::: Dataset records :::

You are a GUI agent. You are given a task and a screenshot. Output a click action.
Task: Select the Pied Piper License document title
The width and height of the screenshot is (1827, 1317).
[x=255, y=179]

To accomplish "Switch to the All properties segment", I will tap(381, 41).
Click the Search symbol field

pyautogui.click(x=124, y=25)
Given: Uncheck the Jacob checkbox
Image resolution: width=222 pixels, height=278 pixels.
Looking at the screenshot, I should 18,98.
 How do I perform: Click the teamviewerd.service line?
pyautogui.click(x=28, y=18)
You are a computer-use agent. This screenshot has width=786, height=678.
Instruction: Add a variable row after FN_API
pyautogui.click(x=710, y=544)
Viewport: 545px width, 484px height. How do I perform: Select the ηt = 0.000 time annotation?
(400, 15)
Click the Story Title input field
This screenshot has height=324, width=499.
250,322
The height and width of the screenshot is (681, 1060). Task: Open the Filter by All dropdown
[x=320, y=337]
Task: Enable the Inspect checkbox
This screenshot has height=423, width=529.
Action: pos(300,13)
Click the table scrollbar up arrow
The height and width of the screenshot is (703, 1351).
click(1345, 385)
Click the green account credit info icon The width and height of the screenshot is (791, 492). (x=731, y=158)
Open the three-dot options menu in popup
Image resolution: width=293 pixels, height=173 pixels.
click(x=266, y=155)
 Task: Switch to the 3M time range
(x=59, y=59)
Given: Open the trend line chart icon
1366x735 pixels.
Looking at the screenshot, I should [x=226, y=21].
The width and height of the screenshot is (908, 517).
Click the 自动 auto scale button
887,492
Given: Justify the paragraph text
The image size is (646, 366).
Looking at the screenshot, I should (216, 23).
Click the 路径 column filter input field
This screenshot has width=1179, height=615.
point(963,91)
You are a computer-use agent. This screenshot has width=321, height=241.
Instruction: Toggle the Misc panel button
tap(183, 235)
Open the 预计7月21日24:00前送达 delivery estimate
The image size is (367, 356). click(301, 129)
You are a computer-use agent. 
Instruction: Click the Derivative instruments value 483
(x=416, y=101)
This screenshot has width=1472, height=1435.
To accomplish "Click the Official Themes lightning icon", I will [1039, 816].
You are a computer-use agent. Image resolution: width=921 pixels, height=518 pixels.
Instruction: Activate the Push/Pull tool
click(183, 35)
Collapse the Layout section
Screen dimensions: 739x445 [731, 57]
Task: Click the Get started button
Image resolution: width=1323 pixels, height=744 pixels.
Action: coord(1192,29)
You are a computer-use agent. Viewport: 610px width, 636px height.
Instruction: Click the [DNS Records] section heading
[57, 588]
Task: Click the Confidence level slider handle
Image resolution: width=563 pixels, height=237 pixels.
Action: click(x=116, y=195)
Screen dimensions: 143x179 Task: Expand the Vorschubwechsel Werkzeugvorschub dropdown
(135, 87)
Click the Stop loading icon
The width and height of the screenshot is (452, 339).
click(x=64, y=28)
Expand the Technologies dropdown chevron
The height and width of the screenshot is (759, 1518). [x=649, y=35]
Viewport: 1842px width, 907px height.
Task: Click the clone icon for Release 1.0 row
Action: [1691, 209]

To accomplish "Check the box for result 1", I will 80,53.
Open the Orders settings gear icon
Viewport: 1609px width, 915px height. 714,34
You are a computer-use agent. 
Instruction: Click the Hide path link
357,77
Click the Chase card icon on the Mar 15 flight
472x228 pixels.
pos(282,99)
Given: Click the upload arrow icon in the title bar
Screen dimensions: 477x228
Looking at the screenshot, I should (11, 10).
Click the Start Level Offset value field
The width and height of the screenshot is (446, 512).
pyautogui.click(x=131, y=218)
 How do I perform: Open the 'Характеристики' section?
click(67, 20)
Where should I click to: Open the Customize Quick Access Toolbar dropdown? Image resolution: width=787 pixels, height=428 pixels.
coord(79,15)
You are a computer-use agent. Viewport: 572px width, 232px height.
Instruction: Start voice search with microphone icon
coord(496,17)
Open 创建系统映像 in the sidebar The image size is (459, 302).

:::

What you need to do — Reproduce all of the records above, switching "Instruction:" to "Command:" wherever it occurs and leaving everything else unchanged.

Exercise result —
You are a GUI agent. You are given a task and a screenshot. Output a click action.
Task: Select the Pied Piper License document title
The width and height of the screenshot is (1827, 1317).
[x=255, y=179]

To accomplish "Switch to the All properties segment", I will tap(381, 41).
Click the Search symbol field

pyautogui.click(x=124, y=25)
Given: Uncheck the Jacob checkbox
Image resolution: width=222 pixels, height=278 pixels.
Looking at the screenshot, I should 18,98.
 How do I perform: Click the teamviewerd.service line?
pyautogui.click(x=28, y=18)
You are a computer-use agent. This screenshot has width=786, height=678.
Command: Add a variable row after FN_API
pyautogui.click(x=710, y=544)
Viewport: 545px width, 484px height. How do I perform: Select the ηt = 0.000 time annotation?
(400, 15)
Click the Story Title input field
This screenshot has height=324, width=499.
250,322
The height and width of the screenshot is (681, 1060). Task: Open the Filter by All dropdown
[x=320, y=337]
Task: Enable the Inspect checkbox
This screenshot has height=423, width=529.
Action: pos(300,13)
Click the table scrollbar up arrow
The height and width of the screenshot is (703, 1351).
click(1345, 385)
Click the green account credit info icon The width and height of the screenshot is (791, 492). (x=731, y=158)
Open the three-dot options menu in popup
Image resolution: width=293 pixels, height=173 pixels.
click(x=266, y=155)
 Task: Switch to the 3M time range
(x=59, y=59)
Given: Open the trend line chart icon
1366x735 pixels.
Looking at the screenshot, I should [x=226, y=21].
The width and height of the screenshot is (908, 517).
Click the 自动 auto scale button
887,492
Given: Justify the paragraph text
The image size is (646, 366).
Looking at the screenshot, I should (216, 23).
Click the 路径 column filter input field
This screenshot has width=1179, height=615.
point(963,91)
You are a computer-use agent. This screenshot has width=321, height=241.
Command: Toggle the Misc panel button
tap(183, 235)
Open the 预计7月21日24:00前送达 delivery estimate
The image size is (367, 356). click(301, 129)
You are a computer-use agent. 
Command: Click the Derivative instruments value 483
(x=416, y=101)
This screenshot has width=1472, height=1435.
To accomplish "Click the Official Themes lightning icon", I will [1039, 816].
You are a computer-use agent. Image resolution: width=921 pixels, height=518 pixels.
Command: Activate the Push/Pull tool
click(183, 35)
Collapse the Layout section
Screen dimensions: 739x445 [731, 57]
Task: Click the Get started button
Image resolution: width=1323 pixels, height=744 pixels.
Action: coord(1192,29)
You are a computer-use agent. Viewport: 610px width, 636px height.
Command: Click the [DNS Records] section heading
[57, 588]
Task: Click the Confidence level slider handle
Image resolution: width=563 pixels, height=237 pixels.
Action: click(x=116, y=195)
Screen dimensions: 143x179 Task: Expand the Vorschubwechsel Werkzeugvorschub dropdown
(135, 87)
Click the Stop loading icon
The width and height of the screenshot is (452, 339).
click(x=64, y=28)
Expand the Technologies dropdown chevron
The height and width of the screenshot is (759, 1518). [x=649, y=35]
Viewport: 1842px width, 907px height.
Task: Click the clone icon for Release 1.0 row
Action: [1691, 209]

To accomplish "Check the box for result 1", I will 80,53.
Open the Orders settings gear icon
Viewport: 1609px width, 915px height. 714,34
You are a computer-use agent. 
Command: Click the Hide path link
357,77
Click the Chase card icon on the Mar 15 flight
472x228 pixels.
pos(282,99)
Given: Click the upload arrow icon in the title bar
Screen dimensions: 477x228
Looking at the screenshot, I should (11, 10).
Click the Start Level Offset value field
The width and height of the screenshot is (446, 512).
pyautogui.click(x=131, y=218)
 How do I perform: Open the 'Характеристики' section?
click(67, 20)
Where should I click to: Open the Customize Quick Access Toolbar dropdown? Image resolution: width=787 pixels, height=428 pixels.
coord(79,15)
You are a computer-use agent. Viewport: 572px width, 232px height.
Command: Start voice search with microphone icon
coord(496,17)
Open 创建系统映像 in the sidebar The image size is (459, 302).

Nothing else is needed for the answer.